Unfortunately, working for John also leads to writing an astrology column in exchange for getting free rein in some op-ed articles—and then being sued over one. The (totally coincidental) accuracy of the column offers opportunity for further professional disgrace if anyone discovers its author—and then Bailey digs himself a little deeper.
In an attempt to prove astrology is bogus, he agrees to an experiment to date someone from each star sign. As if that wasn’t bad enough, Bailey’s got a stupid crush on John, who stubbornly insists on a detailed breakdown of every date—bad and otherwise. Bailey’s luck has to improve sometime… right?
And an excerpt. She sent me a nice sized one, and I was only going to use part of it, but it was too much fun not to share it all, so here ya go!!
Chapter 1 – Heavens Above
“NO. NO, no, no, and no!”
“Yes,” John said, not even looking away from his computer screen.
“You can’t possibly be serious,” Bailey insisted. He slammed his hands down on John’s desk, finally getting the attention of the magazine’s editor in chief.
“Serious as a funeral,” John said.
“This will ruin our credibility! Everything we’ve been working for over the last year, ever since we started! You’re going to destroy it all just to pander to the masses? They don’t need any more pandering! I refuse to be a part of it,” Bailey said definitively. “I won’t do it. I’ll quit first.”
John’s attention had shifted back to his computer, irritating Bailey. He’d probably done it on purpose. “You won’t quit.”
The sound of sputtering frustration filled the office for several minutes until Bailey managed to get ahold of himself. His boss was many things, all of them annoying, but stupid wasn’t one of them. “Why won’t I?”
“One, because you’ve seen the numbers and know that we need to make some changes to keep afloat. Two, because appealing to a broader, more mainstream audience is the best way to do that. And three, because I have a bribe for you: I’ll let you write the review column you’ve been bugging me about.”

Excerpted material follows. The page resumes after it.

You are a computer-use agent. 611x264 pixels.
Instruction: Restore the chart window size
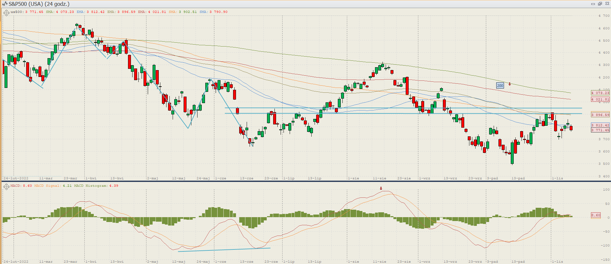(x=600, y=4)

“But an article like you’re suggesting is going to dumb down the whole magazine!”
“Baaaaaileeeeey,” John said, the name sounding about three syllables longer that it actually was, each brimming with John’s world-weary suffering of his senior science editor.
Bailey closed his eyes for a moment, thinking. “So you’re proposing that I get to write a scathing commentary of my former peers’ latest research developments every month?”
“I get to be rude to people, in print, every month—for at least twelve issues?” he clarified.
John nodded again, a smile starting to creep onto his face, starting in the fine lines around his eyes.
“And in return, you’re going to make me—over my most vehement objections—write an astrology column?” Bailey managed to load an impressive amount of scorn into the word.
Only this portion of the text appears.